They enter, arms akimbo, pink feathers flying. Three rosy boas dangle from each arm and silver rhinestones drip from each ear. On their faces are thousand-watt smiles; on their heads are fountains of feathers. Their bikinis sparkle as if woven with diamonds.
“I want to be a showgirl,” my friend whispers in the dark.
The seven women take the stage in a whirl of plumage, feather fans swishing furiously for the Isle of Capri Casino’s Las Vegas Nights show, a sampler platter of Vegas standards: magicians, comedians, singers, and stuntmen. They salsa to a Ricki Martin cover, tap like Lord of the Dance, perform the can-can.
I want to be up there, too.
Other women can get away with wearing bikinis (to the beach), gloves (black-tie functions), and fake eyelashes (um, around the house). But who else gets to wear tiaras or crowns on a daily basis, much less two-foot-tall trees of glitter and glitz on their heads? No one.
“Our lives are not like the movies,” one of the showgirls tells me after the show.
“No Gs,” a few of them say, almost in unison, referring to the Mississippi state law that forbids them from wearing a G-string on stage. They are seated around a table in the theater, still wearing their costumes from the finale, red bikini tops with silver studs and red trunks, talking about what a showgirl’s life is really like.
They work two shows a day, six days a week. They’re sore after every show; they’re always injured. They go to Wal-Mart after the show because their adrenaline is still pumping, and nothing else is open. Most shows run a couple of months — if that — so they almost literally live out of their suitcases.
“We all love dance,” says Chali Jennings, one of the featured dancers in the show. “You wouldn’t make it if you didn’t love it.”
As they speak, pieces of their costumes are taken off and discarded in a pile of finery in the middle of the table: red satin gloves, throat pieces adorned with beading, headdresses the size of small European countries. Even without the entire costumes, they have a uniform beauty: long, fake eyelashes, hair pulled back with wig caps, and rosy red cheeks.
“Everyday, we’re not glamorous,” they say. On their days off, they don’t wear makeup. They work out. They eat chocolate.
“There’s a minute when I feel glamorous,” one of them says. “When we get in the costumes, we are.”
And as much as it sounds like showgirling is hard work, I want to be glamorous, too. They show me and my friend how to turn the headdress upside down, hold the brim with both hands, lean our heads into the headdress, and scoop.
When I scoop, something is not quite right. An elastic strap is supposed to hang down from either side of the headdress and clasp underneath the chin to hold it in place. But somehow I’ve managed to get the whole thing on sideways. I take it off and try again. Again the elastic hangs down between my eyes like a limp noodle.

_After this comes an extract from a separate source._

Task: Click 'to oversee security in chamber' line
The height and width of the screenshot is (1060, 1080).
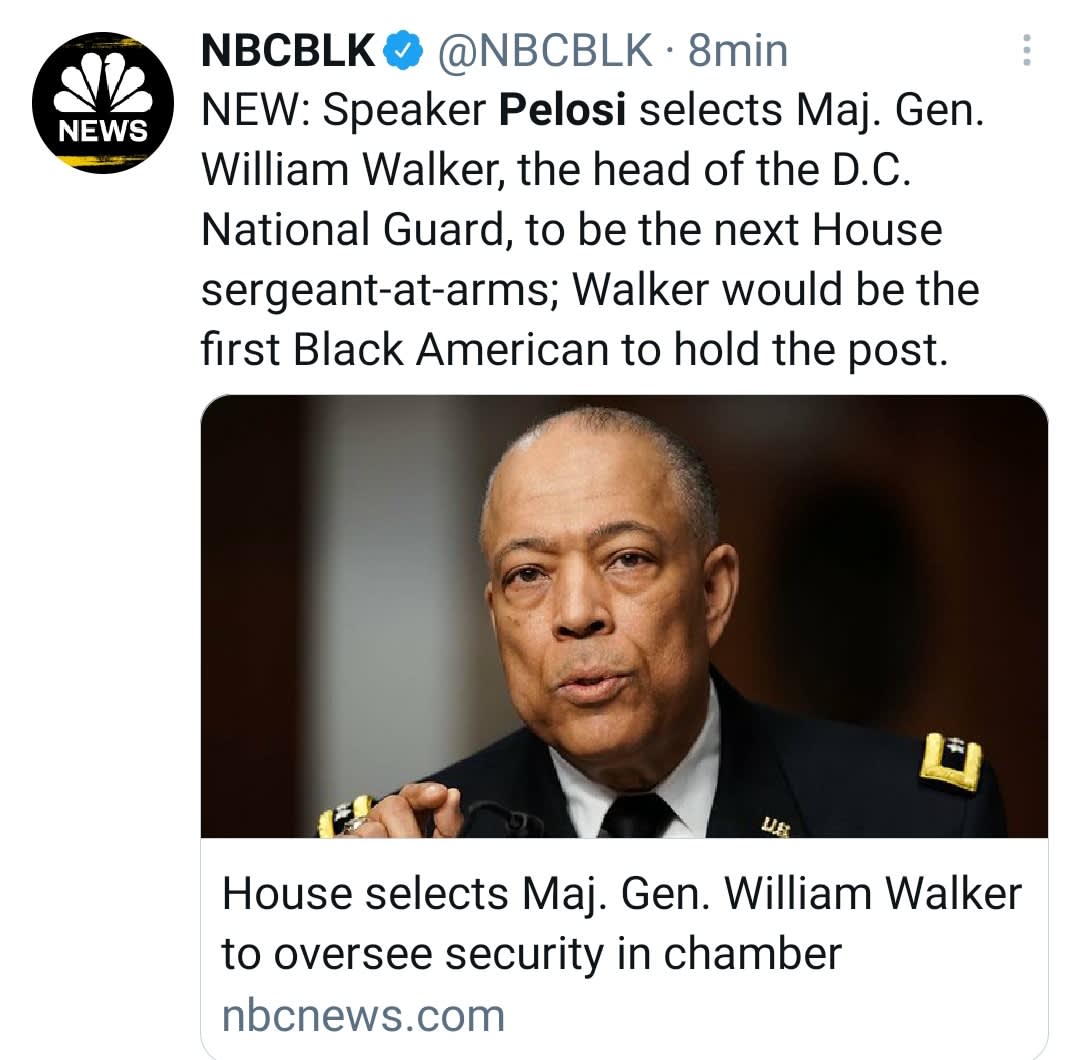Action: click(x=531, y=952)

One of the dancers tucks the offending elastic into the band of the headdress and I totter a few steps in my sneakers. The few pounds of headdress wobble to and fro without the strap, keeping me off balance. The flash of my friend’s camera is not helping.
Balancing act: Kristi Rankin, left, and feathered friend. |
“How in the heck do you dance in this thing?” I ask.
“Try it in three-inch heels,” Kristi Rankin, whose headdress I’m wearing, retorts.
Partly, they say, you just get used to it. But of course, there’re also years and years of dance training. All of the women, ages 19 to 26, have been dancing since before kindergarten. Which is a good thing, because they don’t get sick days.
“So if you have cramps you still have to dance?” my friend asks.
They giggle and Jennings says, “If you have a broken leg, you still have to dance.”
“The show must go on,” someone else adds.
When we get our photos back, well, my friend and I look like goobers. Goobers in big feather hats. Perhaps without the fake eyelashes and high heels, it just doesn’t work.
And then it hits me. The showgirls were the real magicians of the show. They were out there killing themselves and we didn’t see anything but the sparkle.